* _DOCUMENT SECTION_
○ ○ ○ ○

Jemison rezones property after hearing
By Stephen Dawkins
The Jemison City Council on Monday listened to a contentious public hearing before deciding to reverse the zoning on property off Patton Street.
The property was zoned commercial before citywide rezoning in August 2009 resulted in a residential zoning, which made it impossible for Caton Properties to rent a building it owns to potential businesses.
Two people with Caton Properties addressed the council at the hearing, as did five neighbors that wanted the property to remain residential because of problems they said a business would bring.
The city’s planning commission had recommended the council keep the zoning as it was decided last August, but the council decided differently.
Voting “nay,” to overturn the commission’s recommendation, were council members George Brasher, Donnie Lane, Robert Morris and Sam Reed. Mayor Eddie Reed voted to heed the commission’s recommendation to keep the zoning as is, and councilwoman Faye King abstained.
Two public hearings were held before the city adopted a rezoning plan in August 2009. Wayne Caton of Caton Properties said he attended at least one of the hearings, but said he didn’t understand at the time that his property would be zoned differently.

○ ○ ○ ○

* _SUPPLIED DATA_

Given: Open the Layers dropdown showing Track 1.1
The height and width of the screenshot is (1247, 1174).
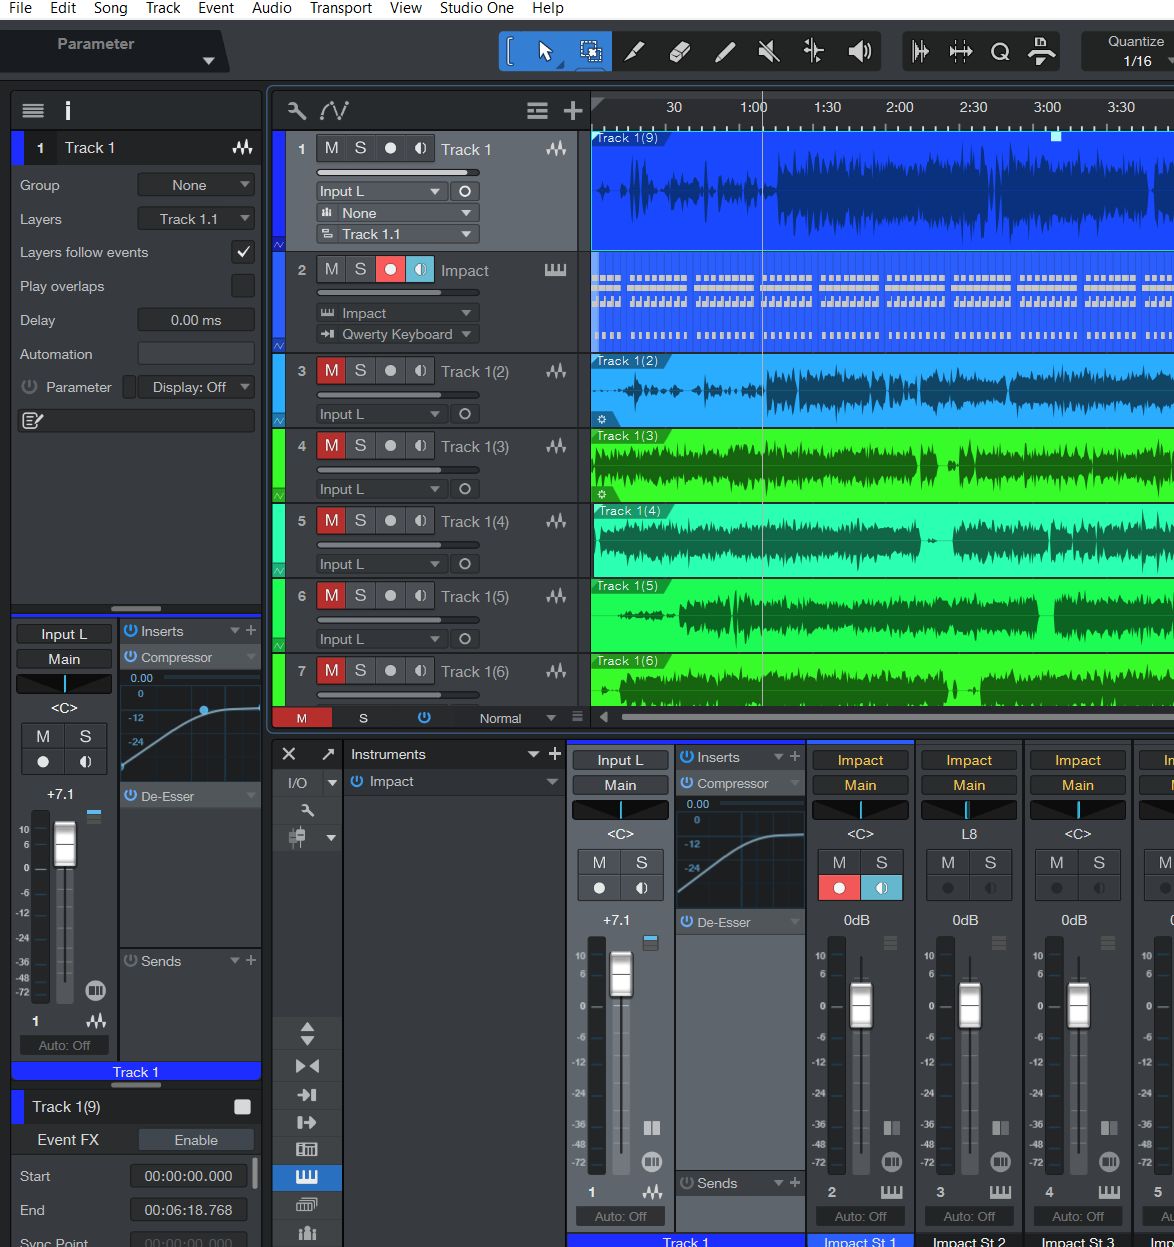Looking at the screenshot, I should click(x=196, y=219).
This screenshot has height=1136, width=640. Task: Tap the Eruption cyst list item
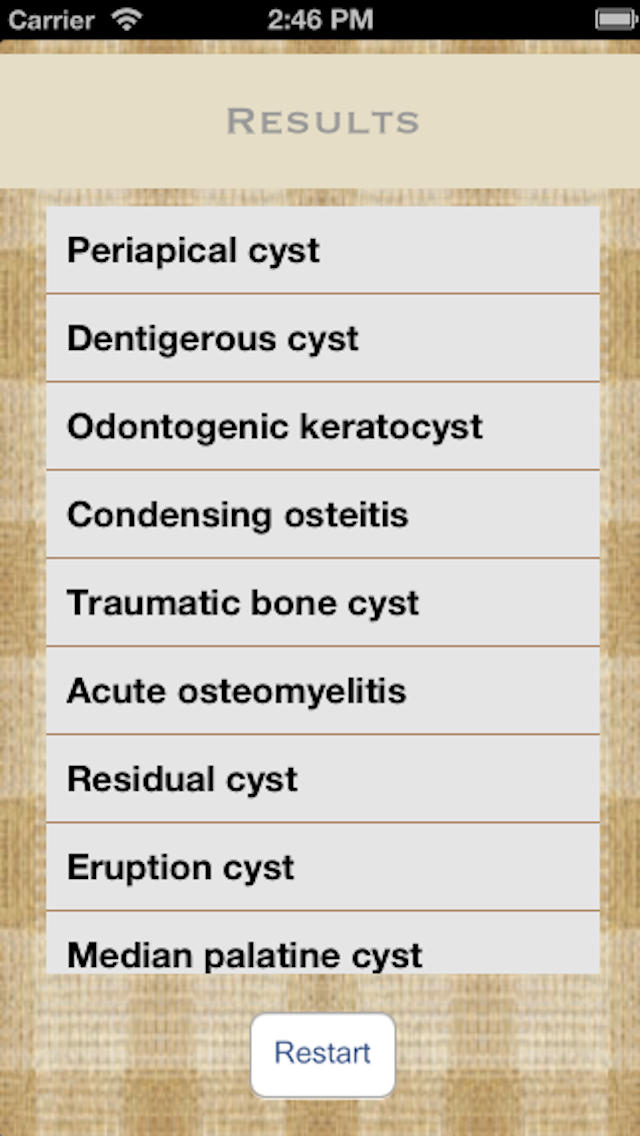pyautogui.click(x=320, y=866)
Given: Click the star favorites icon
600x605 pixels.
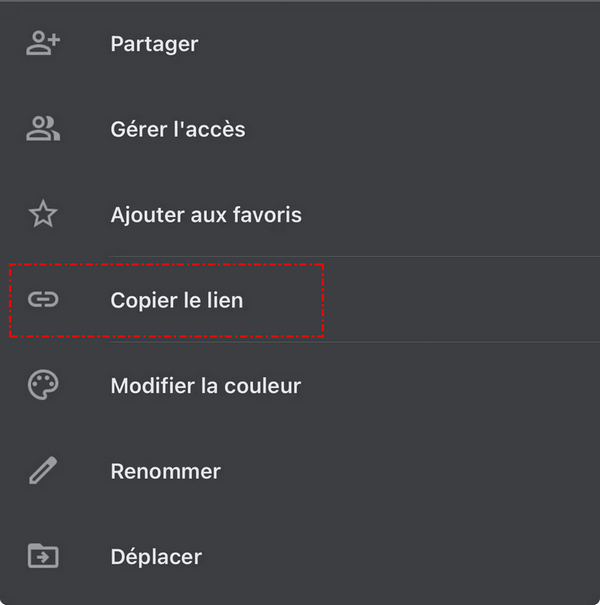Looking at the screenshot, I should tap(43, 214).
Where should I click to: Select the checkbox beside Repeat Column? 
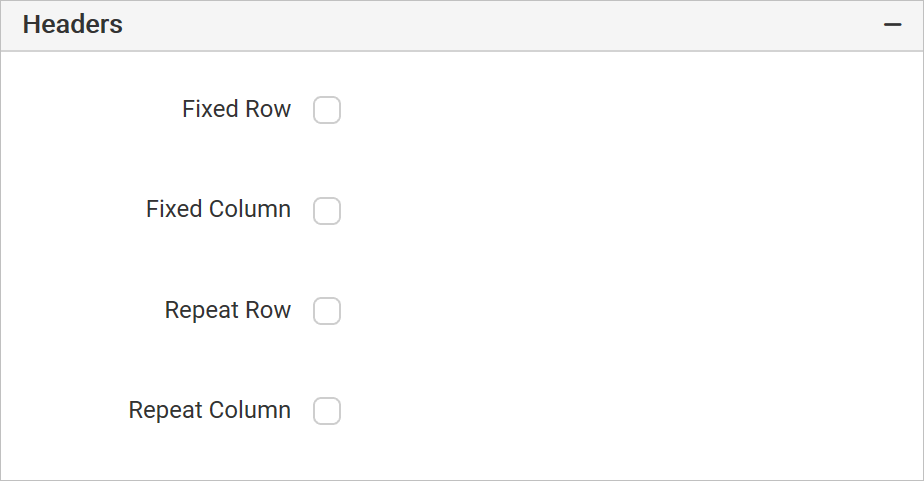click(x=327, y=411)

○ ○ ○ ○

* _ACTIONS TO TAKE_
• a. Put the lines of the records from the one containing "Where should I" through the end of the records, inclusive, into a JSON list of strings with one string per line, omitting blank lines. Leave out the pictures.
• b. Continue the article on the Jemison rezoning from where it stops.
The records are unrelated to the news article.

* _RESPONSES TO THE EXERCISE_
• a.
[
  "Where should I click to: Select the checkbox beside Repeat Column? ",
  "click(x=327, y=411)"
]

• b.
“When the process for rezoning the city was done, it was published, it was announced,” Reed said. “There were no objections; there was no opposition to it.”
The council’s vote and subsequent explanation did not appease the residents who were at the city’s Municipal Complex to argue against changing the property back to commercial, but council members said any business would have to abide by city ordinances pertaining to noise, etc.
The residents said a building on the property in question had housed a vehicle body shop and wrecker service in the past and the noise created, especially late at night, was a nuisance and lowered surrounding property values.
In other business, the council:
•Changed the city’s ordinance pertaining to the sale of alcohol to read that businesses will have to pay the city 5 percent of gross monthly receipts, instead of 15 percent as the ordinance was originally written.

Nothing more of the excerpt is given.